- **Given instruction 1**
In the forum thread about Iran's "Green Revolution," what reason does the first post give for why the linked article considers the revolution doomed?

- **Excerpted text**
________________________________________

# Iran's "Green Revolution" Doomed?



## Marauder06 (Jul 26, 2009)

I thought this was an interesting take on the ongoing unrest in Iran:  http://www.newsweek.com/id/206493

Basically, the article is saying that the "revolution" is doomed because of all of the outside support for it.  Thoughts?

Oh, and check out the filename of the accompanying pic of Iranian female protestors.  :uhh:


----------



## 7point62 (Jul 30, 2009)

Good share, and it makes sense. You lose a lot of credibility in a place like Iran if you're being backed by "The Great Satan." 

BTW, the redhead up front looks pretty hot.

(I've had 5 dos equis right now so I'm putting a lot of effort into typing this correctly. I just hope my tongue isn't protuding. )


----------



## SexyBeast (Aug 2, 2009)

7point62 said:


> Good share, and it makes sense. You lose a lot of credibility in a place like Iran if you're being backed by "The Great Satan."
> 
> BTW, the redhead up front looks pretty hot.
> 
> (I've had 5 dos equis right now so I'm putting a lot of effort into typing this correctly. I just hope my tongue isn't protuding. )



Dos Equis is good shit...and yeah, the redhead is kinda dang hot.


----------

________________________________________

- **Material for this exercise**
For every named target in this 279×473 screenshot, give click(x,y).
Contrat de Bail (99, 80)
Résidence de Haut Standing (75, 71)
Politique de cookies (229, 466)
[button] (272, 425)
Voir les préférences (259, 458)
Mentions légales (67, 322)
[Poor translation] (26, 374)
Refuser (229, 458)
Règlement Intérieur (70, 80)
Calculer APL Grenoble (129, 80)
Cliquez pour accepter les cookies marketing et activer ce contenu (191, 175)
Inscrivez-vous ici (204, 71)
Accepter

________________________________________

- **Given instruction 2**
Collect every line of the entries that contains the word "cookies", treating uppercase and lowercase as different.

- **Worked solution 1**
Because of all the outside support for it.

- **Worked solution 2**
Politique de cookies (229, 466)
Cliquez pour accepter les cookies marketing et activer ce contenu (191, 175)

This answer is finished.